BEGIN EXTRACTED MATERIAL

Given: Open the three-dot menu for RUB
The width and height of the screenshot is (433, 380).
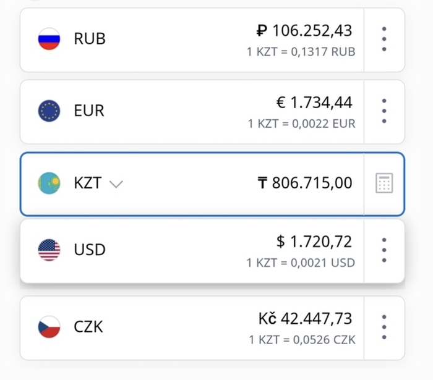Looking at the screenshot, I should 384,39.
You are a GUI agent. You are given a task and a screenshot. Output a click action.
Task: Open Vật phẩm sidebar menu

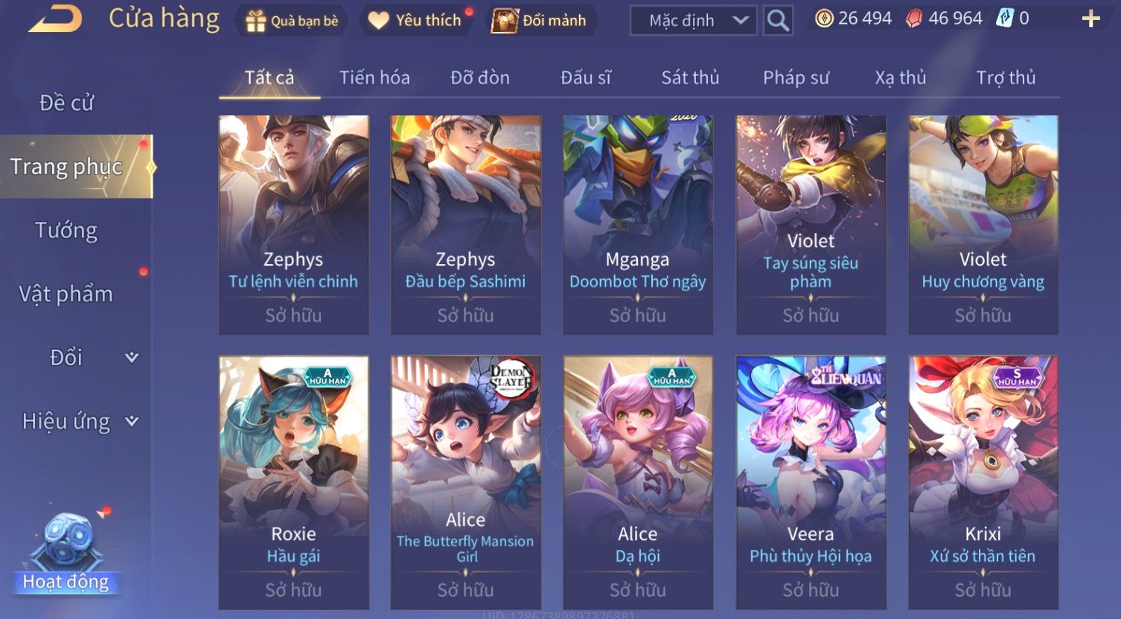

END EXTRACTED MATERIAL
BEGIN EXTRACTED MATERIAL

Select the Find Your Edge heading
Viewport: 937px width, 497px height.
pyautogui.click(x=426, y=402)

END EXTRACTED MATERIAL

> **WHAT IS BEING ASKED**
Copy exactly, without pictures, the lines above from the one with "Given: Open the three-dot menu for RUB" down to the one with "Task: Open Vật phẩm sidebar menu", inclusive.

> **RESULT FOR THIS TASK**
Given: Open the three-dot menu for RUB
The width and height of the screenshot is (433, 380).
Looking at the screenshot, I should 384,39.
You are a GUI agent. You are given a task and a screenshot. Output a click action.
Task: Open Vật phẩm sidebar menu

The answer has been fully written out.